» What is being asked: Write out all the data again, exactly.

(Stored items)
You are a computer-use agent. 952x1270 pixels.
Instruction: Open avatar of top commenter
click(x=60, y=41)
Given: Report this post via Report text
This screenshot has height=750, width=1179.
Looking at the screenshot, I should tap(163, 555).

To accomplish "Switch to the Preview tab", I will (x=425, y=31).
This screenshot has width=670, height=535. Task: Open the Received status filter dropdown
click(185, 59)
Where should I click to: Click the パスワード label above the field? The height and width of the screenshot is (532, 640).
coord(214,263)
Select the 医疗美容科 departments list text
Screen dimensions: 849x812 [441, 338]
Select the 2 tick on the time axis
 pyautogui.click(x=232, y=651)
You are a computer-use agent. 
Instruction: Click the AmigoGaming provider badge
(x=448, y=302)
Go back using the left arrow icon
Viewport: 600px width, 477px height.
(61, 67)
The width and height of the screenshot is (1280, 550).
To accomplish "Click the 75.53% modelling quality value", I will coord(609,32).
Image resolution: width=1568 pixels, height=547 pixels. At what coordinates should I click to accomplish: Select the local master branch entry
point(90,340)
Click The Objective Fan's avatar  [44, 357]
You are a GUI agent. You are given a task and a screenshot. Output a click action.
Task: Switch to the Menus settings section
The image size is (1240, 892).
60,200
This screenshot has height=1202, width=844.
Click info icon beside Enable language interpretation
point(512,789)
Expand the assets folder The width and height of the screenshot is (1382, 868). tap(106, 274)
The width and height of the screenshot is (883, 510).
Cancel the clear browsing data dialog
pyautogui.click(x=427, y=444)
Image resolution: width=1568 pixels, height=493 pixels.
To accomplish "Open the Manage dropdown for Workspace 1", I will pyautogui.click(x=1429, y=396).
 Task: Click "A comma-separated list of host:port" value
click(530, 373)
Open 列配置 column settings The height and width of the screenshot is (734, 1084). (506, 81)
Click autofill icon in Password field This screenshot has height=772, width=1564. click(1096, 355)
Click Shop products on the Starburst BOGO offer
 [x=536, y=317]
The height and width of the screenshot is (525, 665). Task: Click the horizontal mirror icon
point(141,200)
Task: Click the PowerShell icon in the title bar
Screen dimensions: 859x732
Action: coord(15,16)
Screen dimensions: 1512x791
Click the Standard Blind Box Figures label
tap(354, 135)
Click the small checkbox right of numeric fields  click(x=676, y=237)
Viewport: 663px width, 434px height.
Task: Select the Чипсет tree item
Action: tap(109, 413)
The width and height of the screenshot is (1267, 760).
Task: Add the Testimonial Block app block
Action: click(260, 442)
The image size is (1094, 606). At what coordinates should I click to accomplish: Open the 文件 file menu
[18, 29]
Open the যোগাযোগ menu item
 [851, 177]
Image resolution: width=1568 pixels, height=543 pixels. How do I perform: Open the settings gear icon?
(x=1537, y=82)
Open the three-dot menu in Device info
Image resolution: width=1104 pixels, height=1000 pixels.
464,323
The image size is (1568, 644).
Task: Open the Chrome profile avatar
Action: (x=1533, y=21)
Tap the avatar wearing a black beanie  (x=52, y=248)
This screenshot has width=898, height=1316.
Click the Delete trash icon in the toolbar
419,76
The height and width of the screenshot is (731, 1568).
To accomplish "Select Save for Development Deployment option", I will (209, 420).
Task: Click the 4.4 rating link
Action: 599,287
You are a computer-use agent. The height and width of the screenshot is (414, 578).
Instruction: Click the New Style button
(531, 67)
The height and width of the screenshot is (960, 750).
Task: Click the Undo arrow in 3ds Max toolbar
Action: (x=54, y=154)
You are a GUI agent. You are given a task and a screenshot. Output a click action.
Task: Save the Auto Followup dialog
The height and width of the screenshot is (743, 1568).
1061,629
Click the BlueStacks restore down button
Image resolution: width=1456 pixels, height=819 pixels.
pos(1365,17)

» Exercise solution:
You are a computer-use agent. 952x1270 pixels.
Instruction: Open avatar of top commenter
click(x=60, y=41)
Given: Report this post via Report text
This screenshot has height=750, width=1179.
Looking at the screenshot, I should tap(163, 555).

To accomplish "Switch to the Preview tab", I will (x=425, y=31).
This screenshot has width=670, height=535. Task: Open the Received status filter dropdown
click(185, 59)
Where should I click to: Click the パスワード label above the field? The height and width of the screenshot is (532, 640).
coord(214,263)
Select the 医疗美容科 departments list text
Screen dimensions: 849x812 [441, 338]
Select the 2 tick on the time axis
 pyautogui.click(x=232, y=651)
You are a computer-use agent. 
Instruction: Click the AmigoGaming provider badge
(x=448, y=302)
Go back using the left arrow icon
Viewport: 600px width, 477px height.
(61, 67)
The width and height of the screenshot is (1280, 550).
To accomplish "Click the 75.53% modelling quality value", I will coord(609,32).
Image resolution: width=1568 pixels, height=547 pixels. At what coordinates should I click to accomplish: Select the local master branch entry
point(90,340)
Click The Objective Fan's avatar  [44, 357]
You are a GUI agent. You are given a task and a screenshot. Output a click action.
Task: Switch to the Menus settings section
The image size is (1240, 892).
60,200
This screenshot has height=1202, width=844.
Click info icon beside Enable language interpretation
point(512,789)
Expand the assets folder The width and height of the screenshot is (1382, 868). tap(106, 274)
The width and height of the screenshot is (883, 510).
Cancel the clear browsing data dialog
pyautogui.click(x=427, y=444)
Image resolution: width=1568 pixels, height=493 pixels.
To accomplish "Open the Manage dropdown for Workspace 1", I will pyautogui.click(x=1429, y=396).
 Task: Click "A comma-separated list of host:port" value
click(530, 373)
Open 列配置 column settings The height and width of the screenshot is (734, 1084). (506, 81)
Click autofill icon in Password field This screenshot has height=772, width=1564. click(1096, 355)
Click Shop products on the Starburst BOGO offer
 [x=536, y=317]
The height and width of the screenshot is (525, 665). Task: Click the horizontal mirror icon
point(141,200)
Task: Click the PowerShell icon in the title bar
Screen dimensions: 859x732
Action: coord(15,16)
Screen dimensions: 1512x791
Click the Standard Blind Box Figures label
tap(354, 135)
Click the small checkbox right of numeric fields  click(x=676, y=237)
Viewport: 663px width, 434px height.
Task: Select the Чипсет tree item
Action: tap(109, 413)
The width and height of the screenshot is (1267, 760).
Task: Add the Testimonial Block app block
Action: click(260, 442)
The image size is (1094, 606). At what coordinates should I click to accomplish: Open the 文件 file menu
[18, 29]
Open the যোগাযোগ menu item
 [851, 177]
Image resolution: width=1568 pixels, height=543 pixels. How do I perform: Open the settings gear icon?
(x=1537, y=82)
Open the three-dot menu in Device info
Image resolution: width=1104 pixels, height=1000 pixels.
464,323
The image size is (1568, 644).
Task: Open the Chrome profile avatar
Action: (x=1533, y=21)
Tap the avatar wearing a black beanie  (x=52, y=248)
This screenshot has width=898, height=1316.
Click the Delete trash icon in the toolbar
419,76
The height and width of the screenshot is (731, 1568).
To accomplish "Select Save for Development Deployment option", I will (209, 420).
Task: Click the 4.4 rating link
Action: 599,287
You are a computer-use agent. The height and width of the screenshot is (414, 578).
Instruction: Click the New Style button
(531, 67)
The height and width of the screenshot is (960, 750).
Task: Click the Undo arrow in 3ds Max toolbar
Action: (x=54, y=154)
You are a GUI agent. You are given a task and a screenshot. Output a click action.
Task: Save the Auto Followup dialog
The height and width of the screenshot is (743, 1568).
1061,629
Click the BlueStacks restore down button
Image resolution: width=1456 pixels, height=819 pixels.
pos(1365,17)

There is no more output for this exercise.